Tuesday, December 12, 2017

Follow SDSU  Follow SDSU on Twitter Follow SDSU on Facebook Follow SDSU on Google+ SDSU RSS Feed

Mahasweta Sarkar, associate professor of electrical and computer engineering, has been at SDSU since 2006. Mahasweta Sarkar, associate professor of electrical and computer engineering, has been at SDSU since 2006.
 


Generating Change

Mahasweta Sarkar's engineering research is moving society toward a highly networked future.
By Coleen L. Geraghty
 

This story is part of a series exploring women in engineering at SDSU.

In a virtual world, Mahasweta Sarkar’s avatar could easily be a woman warrior, slaying stereotypes and leading her troops to victory on the field of electrical and computer engineering.

A character not too far removed, in fact, from the real-life Sarkar, protagonist in a profession where the percentage of women barely reaches double digits.

“It’s a mindset,” said the San Diego State associate professor, when asked why women seem reluctant to consider engineering careers.

“Often they come from an environment where they never see themselves in these fields. Yet, the women students I have taught are focused and competent and do just as well as the male students after graduation.”

Hooked on technology

Born in Calcutta, India, Sarkar never had trouble imagining herself as a practitioner of the science, technology, engineering and mathematics (STEM) disciplines. Her engineer father encouraged his daughters to follow in his footsteps. Mahasweta’s sister did so, but Sarkar breached the trend to major in chemistry.

Then she moved to San Diego with her engineer husband during a time of rapid-fire developments in technology. Sarkar was hooked.

She enrolled at SDSU for a second bachelor’s degree—this time in computer science and engineering—and completed a Ph.D. in computer engineering at UC San Diego. After a brief stint as a research scientist for SPAWAR, Sarkar returned to academia.

“The independence of the teacher-scholar model at SDSU inspires me to work harder and with a greater commitment,” she said.

Good connections

Sarkar, together with post-doctoral researcher Christopher Paolini and several SDSU graduate students, is currently at work on creating a wireless network and corresponding mobile application—or app—to assist people with similar interests in connecting at large events, such as professional conferences and college career fairs.

———

### What the task requires
Answer these from the article on Mahasweta Sarkar:
1. Since what year has Sarkar been at SDSU?
2. What subject did she major in for her first degree?
3. Which post-doctoral researcher is working with her on the wireless network?

### Excerpted data
———

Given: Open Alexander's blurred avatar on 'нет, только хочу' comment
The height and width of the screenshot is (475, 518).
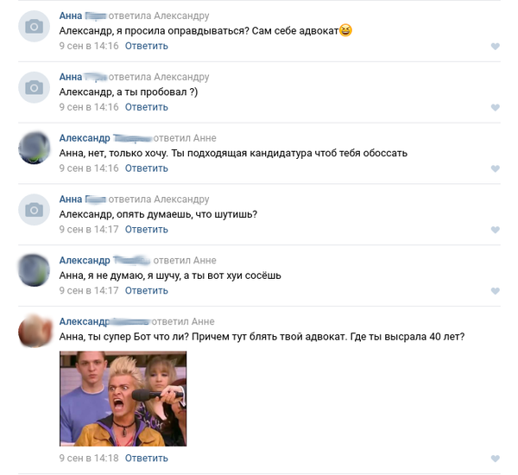Looking at the screenshot, I should [x=34, y=149].
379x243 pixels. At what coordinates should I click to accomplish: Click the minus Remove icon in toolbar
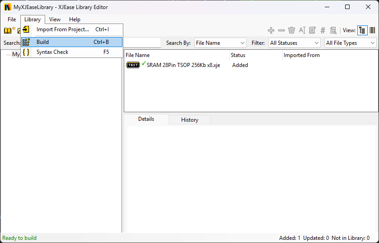[281, 30]
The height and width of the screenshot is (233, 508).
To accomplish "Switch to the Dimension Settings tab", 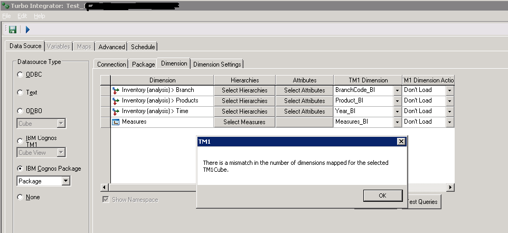I will click(217, 64).
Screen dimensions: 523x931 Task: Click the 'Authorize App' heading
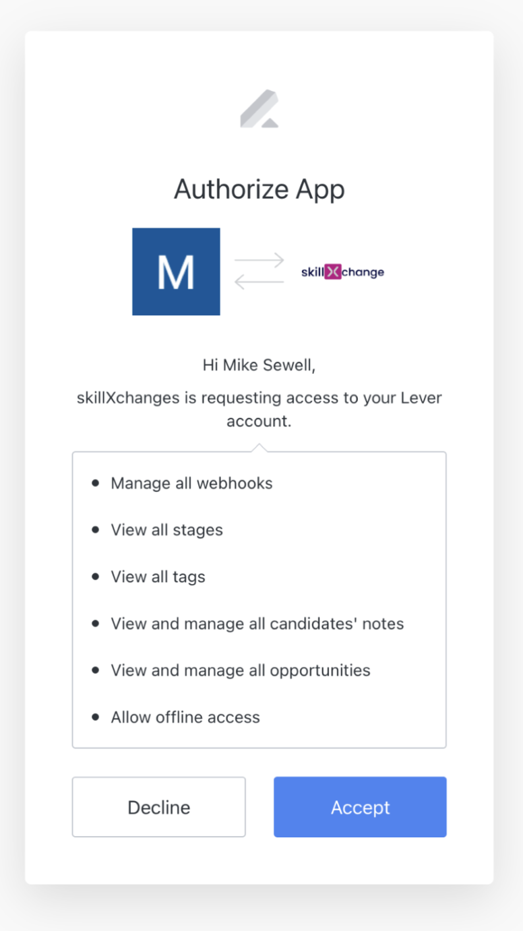259,189
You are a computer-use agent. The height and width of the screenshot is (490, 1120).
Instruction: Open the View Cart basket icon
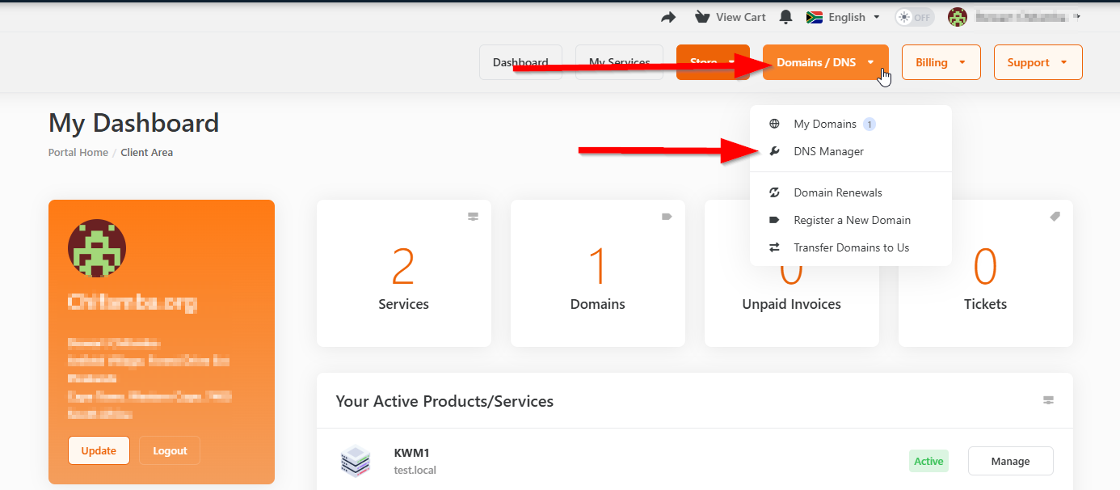coord(702,17)
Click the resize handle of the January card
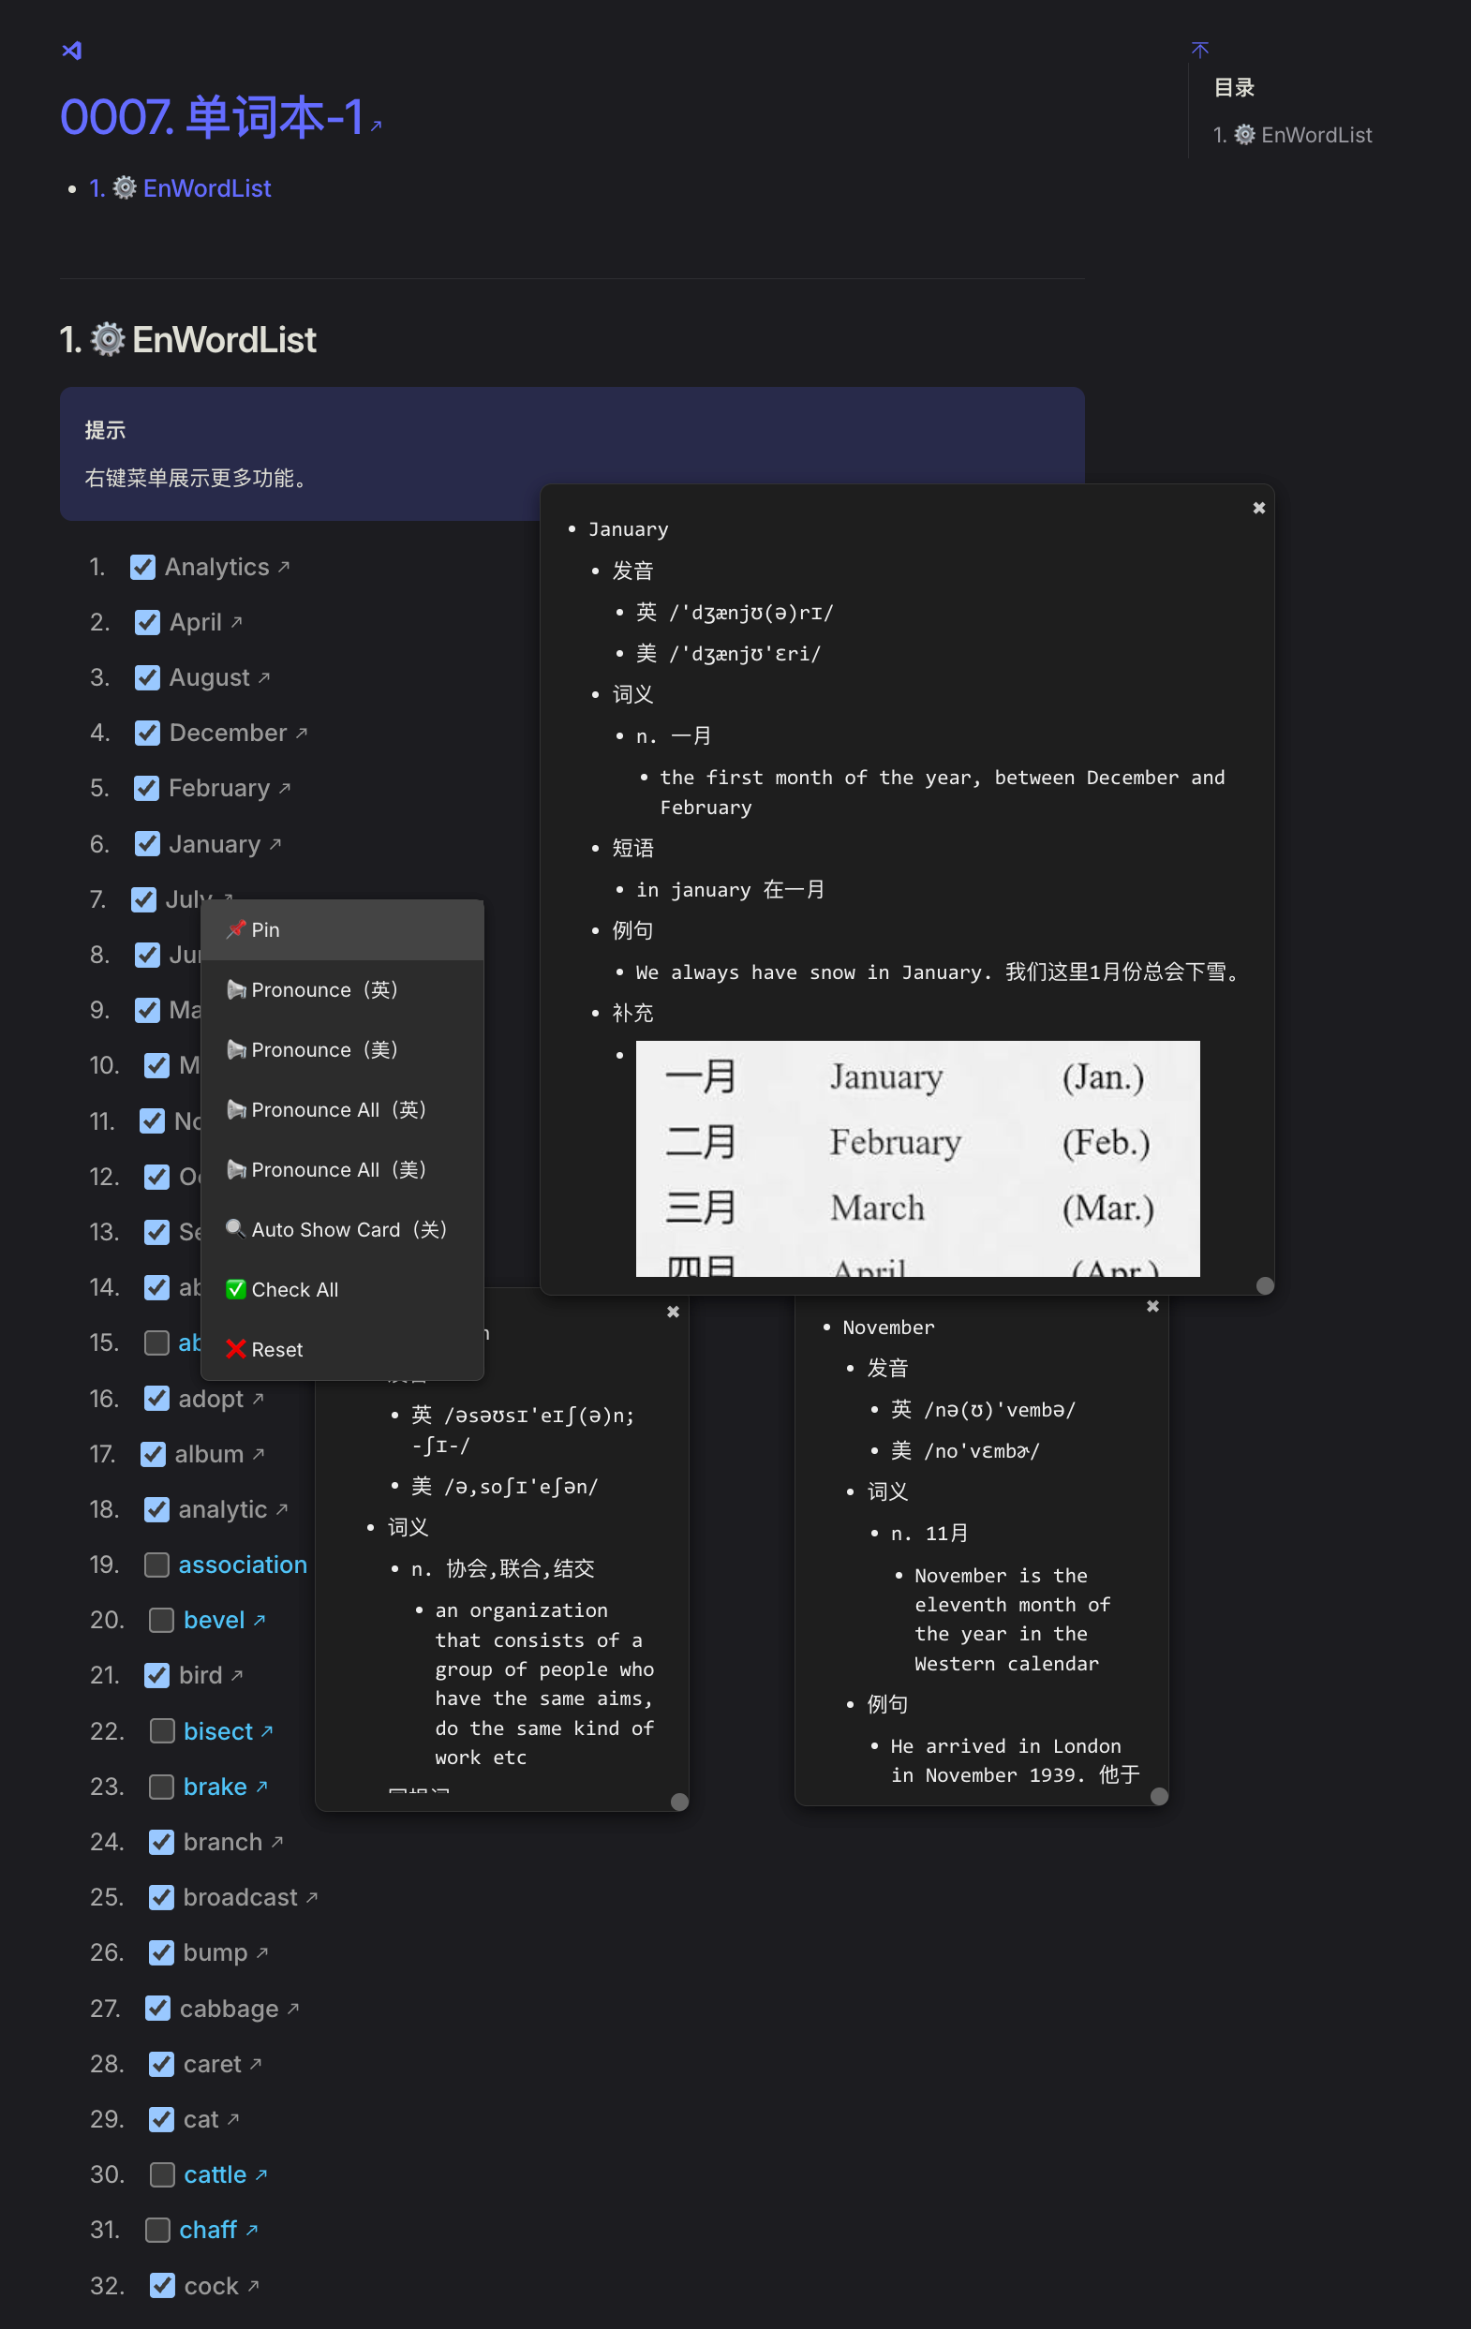The height and width of the screenshot is (2329, 1471). point(1264,1285)
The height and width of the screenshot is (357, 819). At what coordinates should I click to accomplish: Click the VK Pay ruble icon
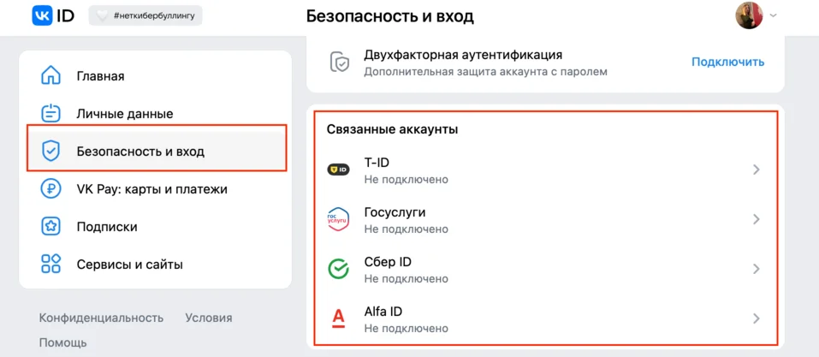click(51, 188)
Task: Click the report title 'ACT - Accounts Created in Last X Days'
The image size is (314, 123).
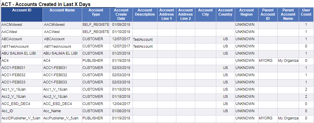Action: (x=46, y=5)
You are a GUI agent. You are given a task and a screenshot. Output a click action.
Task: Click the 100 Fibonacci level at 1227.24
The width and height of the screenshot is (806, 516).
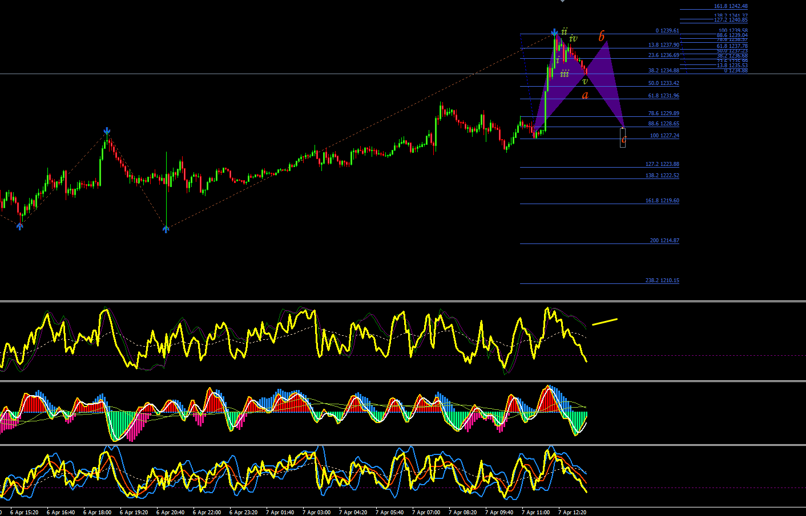tap(664, 136)
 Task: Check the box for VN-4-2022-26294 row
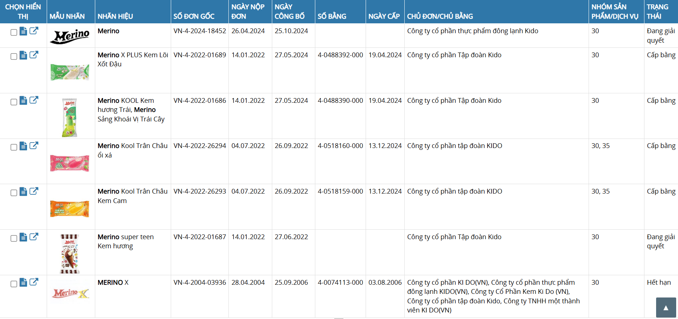pos(14,147)
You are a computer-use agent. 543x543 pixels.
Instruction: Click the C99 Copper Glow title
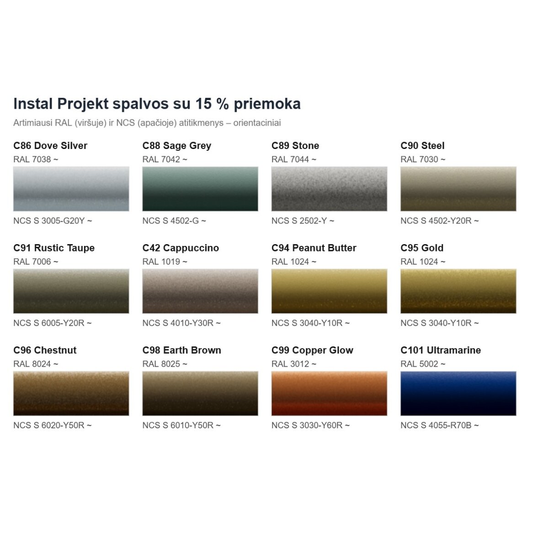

———

### Result of this exercise
1. 2006
2. Chemistry
3. Christopher Paolini